WHAT THE EXERCISE ASKS – The copy must run from the line containing "Task: Click green" through the final line of the records, both included, exactly as written. It should contain no pictures.

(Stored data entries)
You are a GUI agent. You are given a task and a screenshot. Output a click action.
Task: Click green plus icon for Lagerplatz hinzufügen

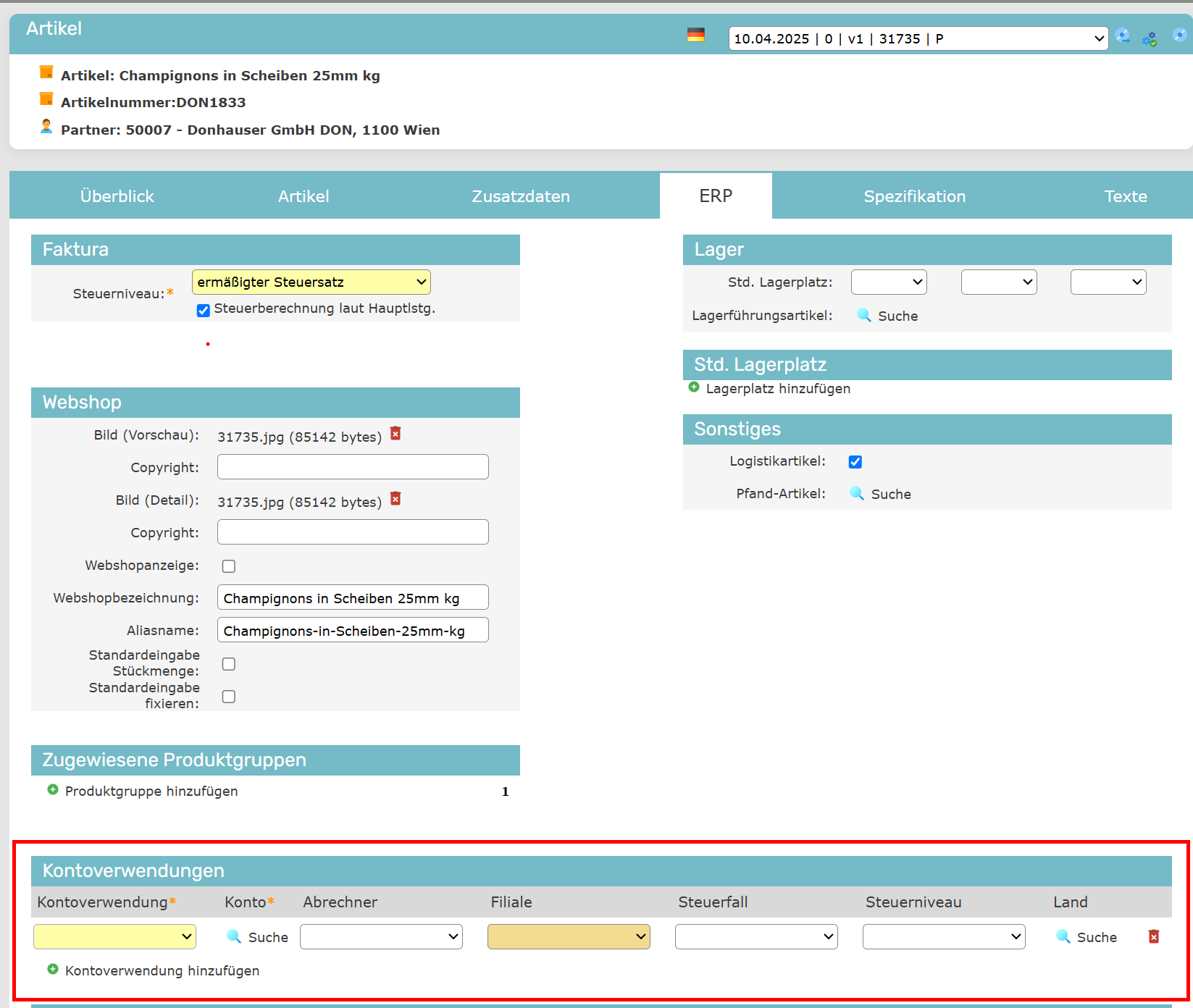point(694,387)
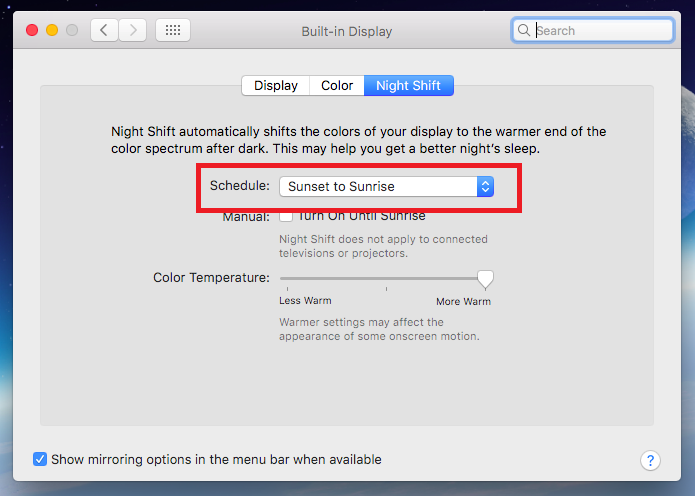
Task: Click the Built-in Display window title
Action: [347, 31]
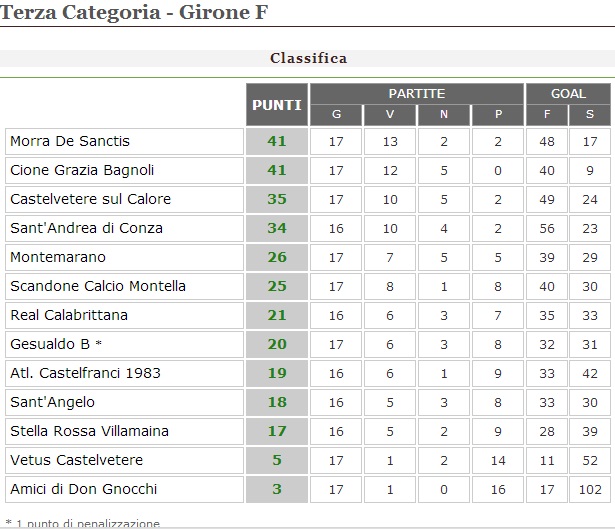
Task: Click Sant'Andrea di Conza's 56 goals scored
Action: 547,228
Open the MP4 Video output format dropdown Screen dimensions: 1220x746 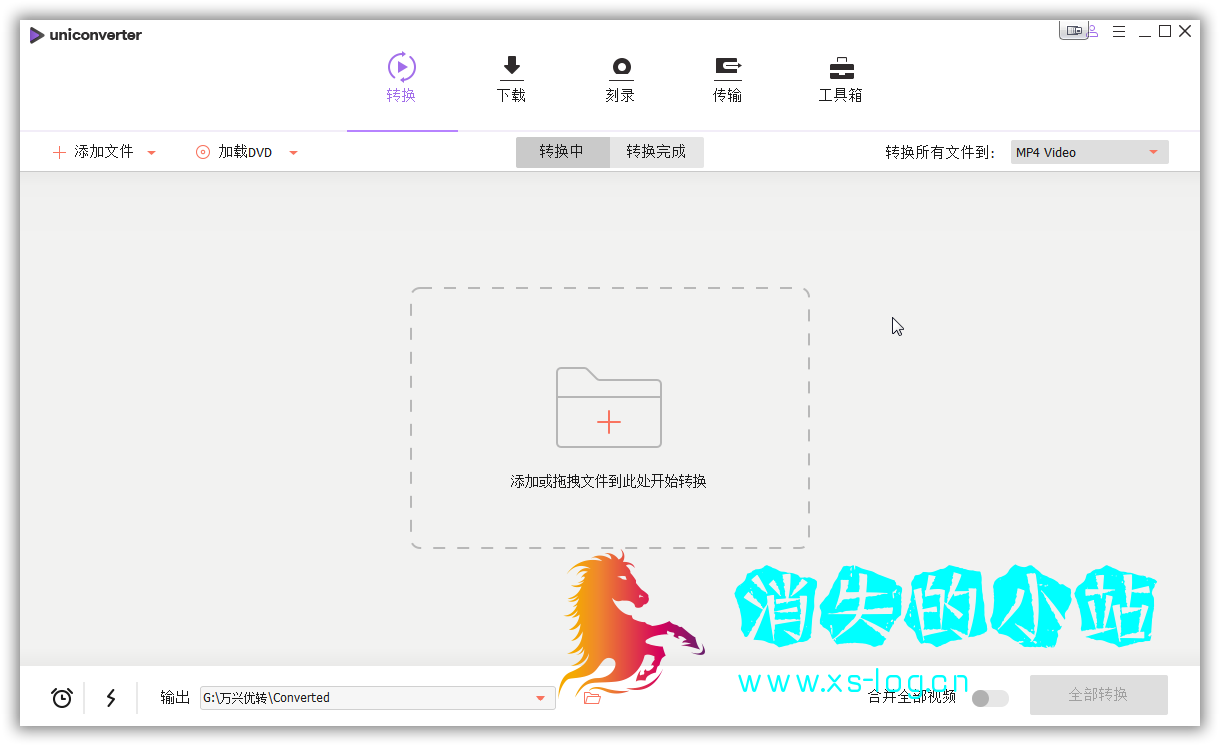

ANSWER AREA –
Task: Click green plus icon for Lagerplatz hinzufügen

point(694,387)
Task: Click the Built-in Display window title
Action: [347, 31]
Task: Click Sant'Andrea di Conza's 56 goals scored
Action: 547,228
Open the MP4 Video output format dropdown Screen dimensions: 1220x746 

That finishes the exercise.